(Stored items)
┄┄┄┄┄┄┄┄┄┄┄┄┄┄┄┄┄┄┄┄
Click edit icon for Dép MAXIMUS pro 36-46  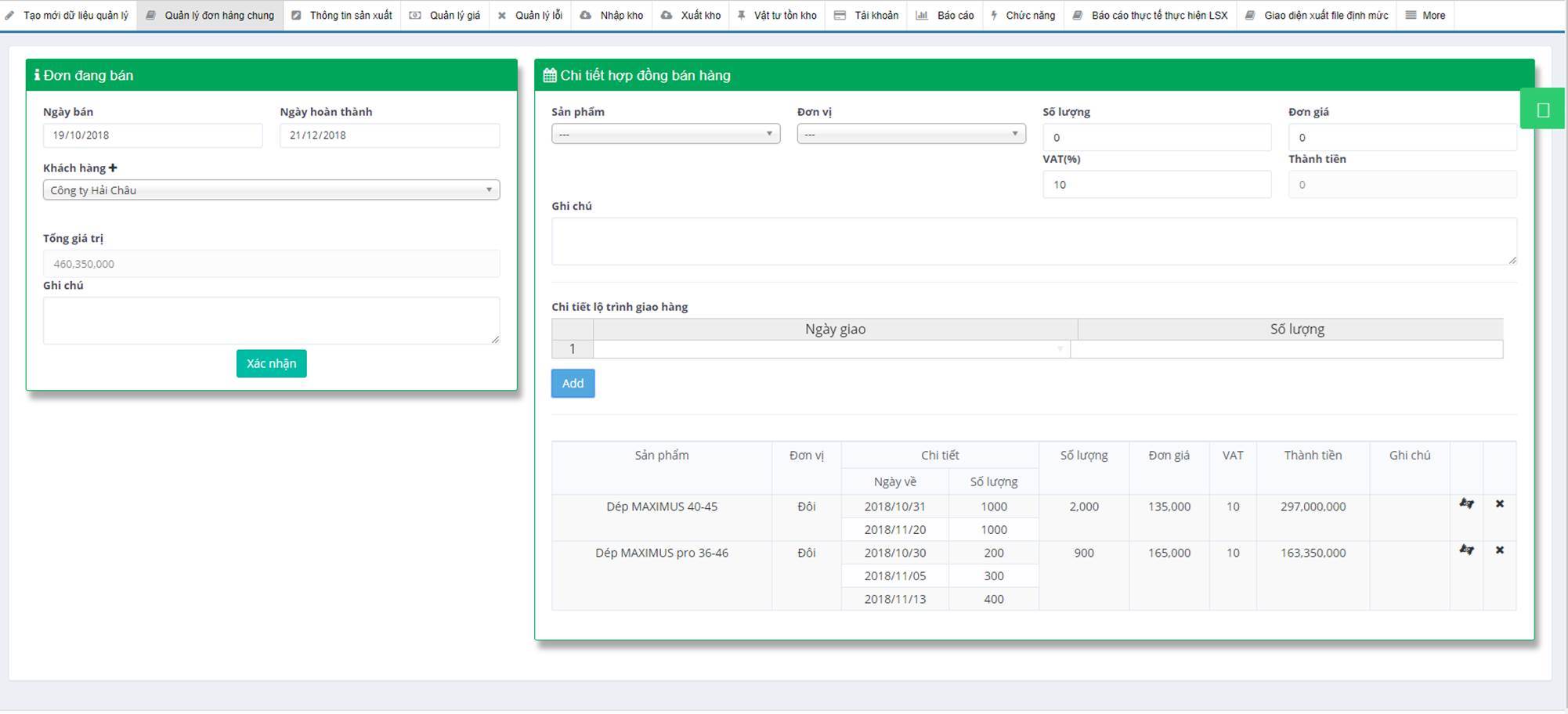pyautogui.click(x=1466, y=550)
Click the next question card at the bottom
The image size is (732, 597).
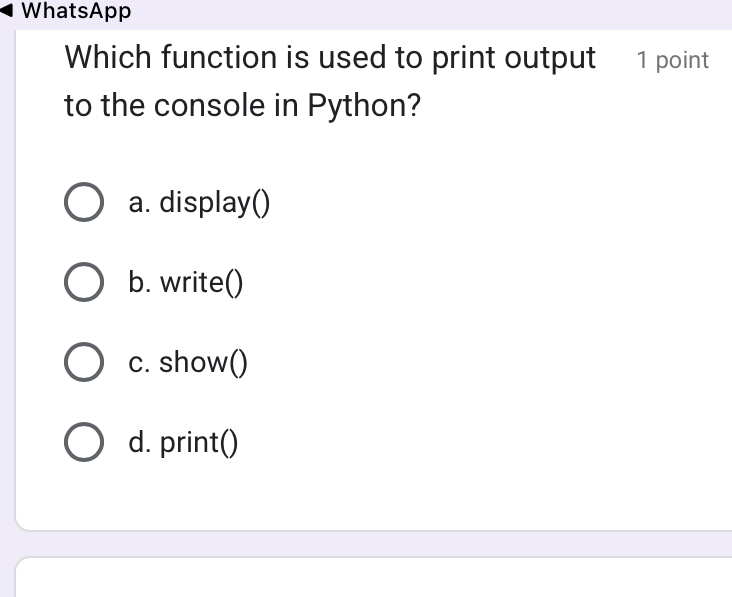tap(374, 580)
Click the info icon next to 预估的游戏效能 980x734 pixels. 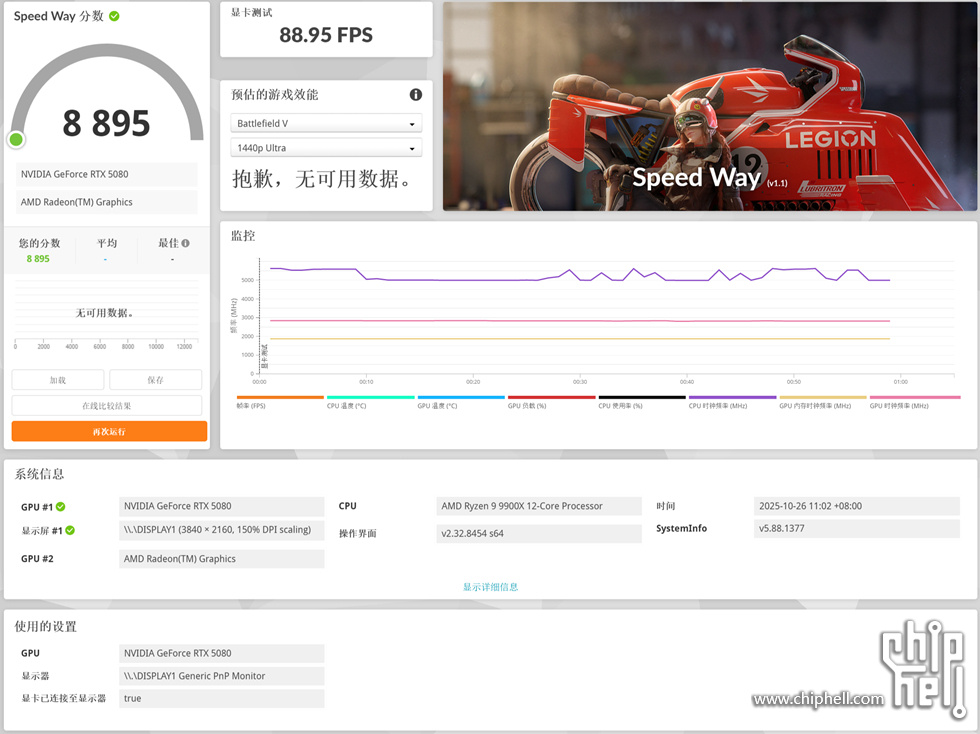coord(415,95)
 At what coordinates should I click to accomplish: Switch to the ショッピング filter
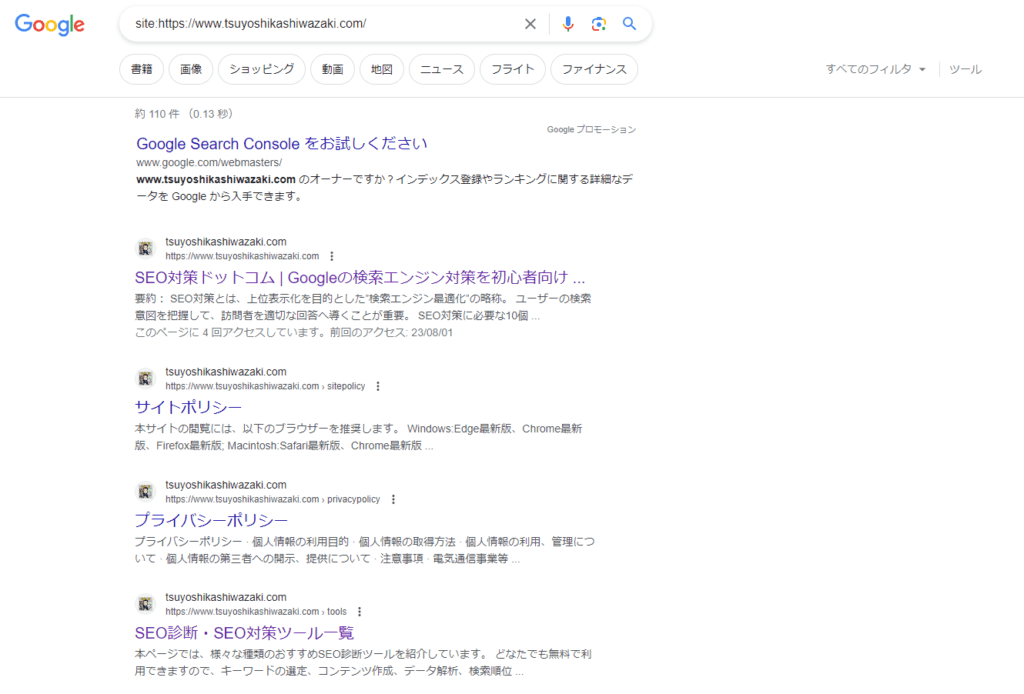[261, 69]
┄┄┄┄┄┄┄┄┄┄┄┄┄┄┄┄┄┄┄┄
> _What needs to be done_
With the pictures left out, copy exactly the lines from the one containing "At what coordinates" through the final line of the records above, both included.

> _Solution to the problem_
 At what coordinates should I click to accomplish: Switch to the ショッピング filter
[261, 69]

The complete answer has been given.